Ford announced on Wednesday that it is teaming up with Walmart and Postmates, a delivery service, to test the ways its self-driving vehicles can be used to deliver products like groceries, toiletries, pet food, and other consumer items.
Walmart and Ford were both already Postmates partners, so they are using the company's delivery fulfillment infrastructure to help power the pilot program.
"Over the next couple of months, we'll be working closely with Walmart to understand its operations, identify what goods we can feasibly transport, and pinpoint any issues that may need to be addressed to successfully deliver orders via self-driving vehicles," said Brian Wolf, director of business development for Ford Autonomous Vehicles, in a company blog post.
Ford has said it aims to roll out a self-driving fleet of vehicles for a ride-hailing service by 2021, but the company also has ambitions to use autonomous technology to make a big push into logistics.
"The logistics opportunity is enormous," Ford's CEO Jim Hackett told Business Insider in January. "For small businesses, this is a big advantage. They have been suffering. In retail right now, scale drives out the small retailers. Logistics equalizes some of that."
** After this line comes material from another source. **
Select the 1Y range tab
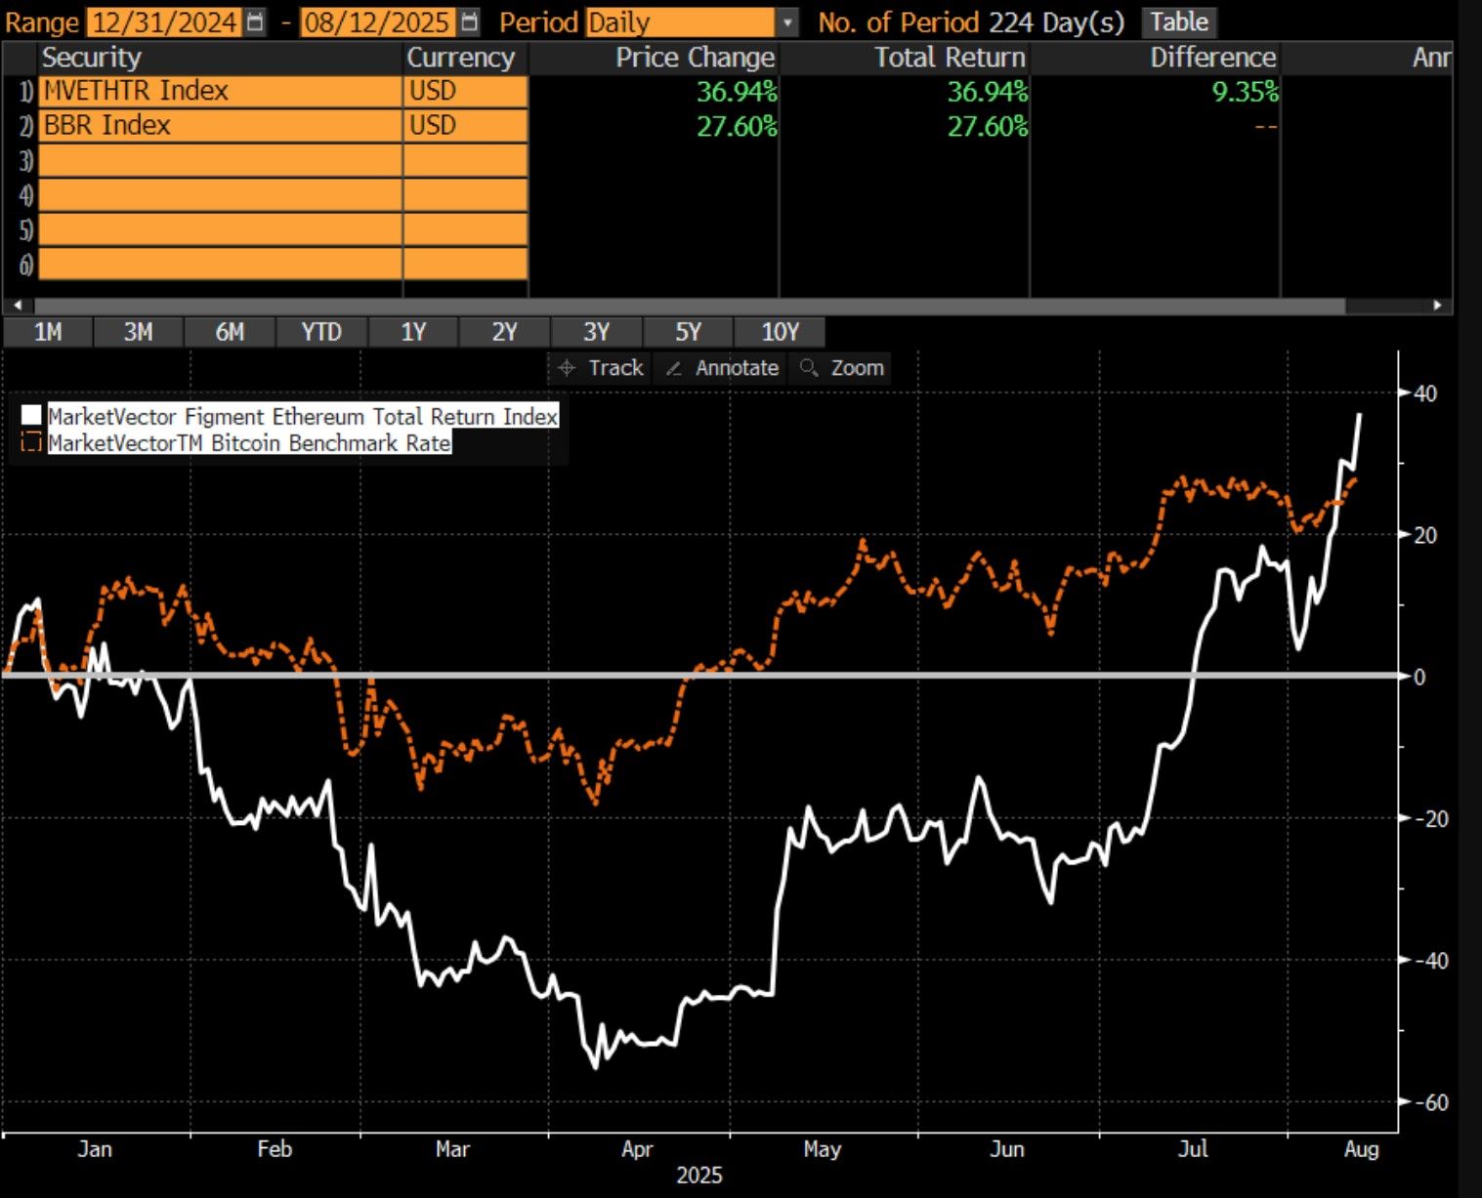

According to a 2016 McKinsey study, autonomous vehicles, including drones, will account for about 80% of all consumer parcel deliveries during the next 10 years. What's more, by 2050, transporting goods both locally and long distances with autonomous vehicles could generate $2.9 trillion in revenue, according to a study by Strategy Analytics.
In February, Ford announced that it would be partnering with Domino's to test its autonomous vehicles in Miami for delivering pizza.
Wolf said in the company blog post on Wednesday that Ford has made more than 1,000 deliveries in their "initial phase" of self-driving vehicles, and that its partnership with Walmart will only help it in its endeavor to bring self-driving cars to market in a way "that people actually want to experience."
As part of the program, Wolf also said it will be testing various vehicle designs to see what works best for shipping different items.
"Together, we'll be using research vehicles, designed to simulate an autonomous experience, to gather crucial data about consumer preferences and learn the best way we can conveniently connect people with the goods they need," Wolf said in the company blog post.
"Naturally, orders from a supermarket will tend to be larger and more varied than orders from a restaurant or dry cleaner," Wolf said. "So we'll be exploring different vehicle configurations or modifications that we could make to meet people's needs - especially to accommodate perishable goods, or scenarios where our vehicles end up making multiple deliveries on a single trip."
This means we could see concept vehicles like Ford's autonomous delivery robot dubbed 'Autolivery', come to fruition, or possibly even an autonomous delivery van or truck.